Reuters reported that British Airways owner IAG named Javier Ferrán as its new chair. He is due to take over at the beginning of next year, just months after a new CEO takes up his/her position. Ferrán, who is also chair of Diageo, has been on the IAG board since 2019 and will replace Antonio Vázquez. By the time he steps down at the end of this year, Vázquez will have been in the role for almost a decade, dating back to the formation of IAG in 2011 through the merger of British Airways and Iberia. 

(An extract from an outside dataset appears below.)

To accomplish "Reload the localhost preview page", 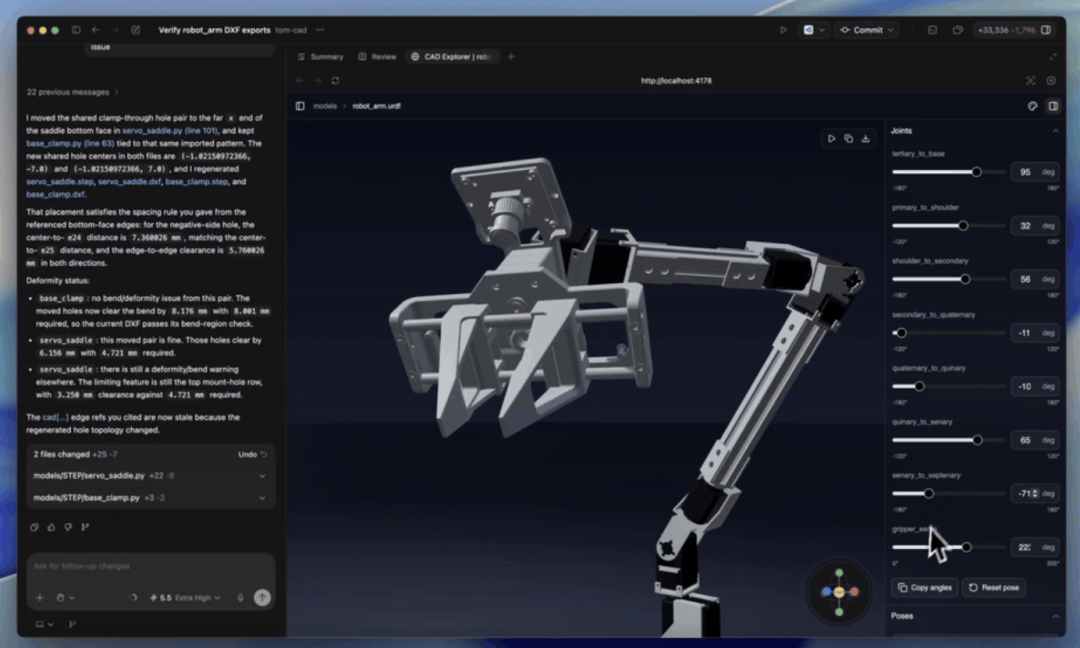I will coord(335,81).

– According to the WSJ, Tyson Foods has created a chief medical officer position and plans to hire almost 200 nurses and administrative personnel as part of its Covid-19 monitoring program. The company said its program involves screening employees each day as they arrive at work and testing for Covid-19, including those without symptoms. An algorithm-based process will pick a number of employees each week to be tested based on factors such as the number of positive cases involving plant workers as well as the surrounding community, it said.

Plant shutdowns to slow the spread of the coronavirus cut US beef and pork production by more than a third in late April. In response, meatpacking companies spent hundreds of millions of dollars on safety equipment such as personal protective gear, thermal scanners and workplace partitions.